New Orleans (The Advocate) – The future home of the New Orleans Pelicans’ NBA Development League team was narrowed to six cities Tuesday.
The franchise announced just six of their proposed 10 sites responded to the team’s Request For Proposal, leaving in-state suitors Baton Rouge, Shreveport and St. Tammany Parish in the picture as well as Jackson, Mississippi, Mobile, Alabama, and Pensacola, Florida.
The Pelicans did not receive RFP responses from Lafayette, Monroe, Alexandria and Biloxi, Mississippi, removing them from contention.
There was no firm timetable announced for selecting a site, and the team won’t begin play until the 2018-19 season.

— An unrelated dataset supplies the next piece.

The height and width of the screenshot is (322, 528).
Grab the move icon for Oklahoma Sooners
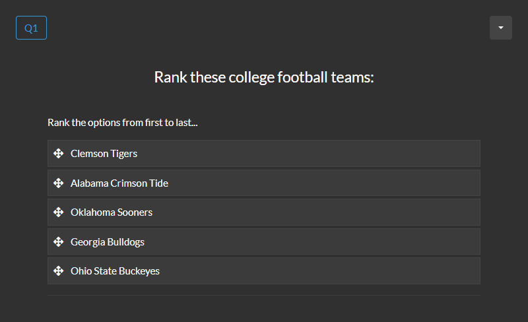click(58, 212)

“We are excited to the see the excitement which this process has generated among the six locations,” Pelicans owner Tom Benson said. “All of them have stepped forward with legitimate and sincere interest and are going to make a case via their proposals for why they would like to be the home of our NBA (D-League) team in 2018-2019. The process is underway and we know that this will be a very significant addition for a city/parish near us as it will add global exposure and bring professional basketball to their town.”
The Pelicans initially announced its intentions to start a D-League team on March 31 and team president Dennis Lauscha said it’s a “process that’s been in the works” for several years, but recently became a top priority.
The NBA has shifted emphasis into the D-League recently, consistently adding teams and inserting a “two-way” contract that allows NBA franchises to more easily affiliate with players at the lower level. By the start of next season, 25 franchises will operate D-League teams.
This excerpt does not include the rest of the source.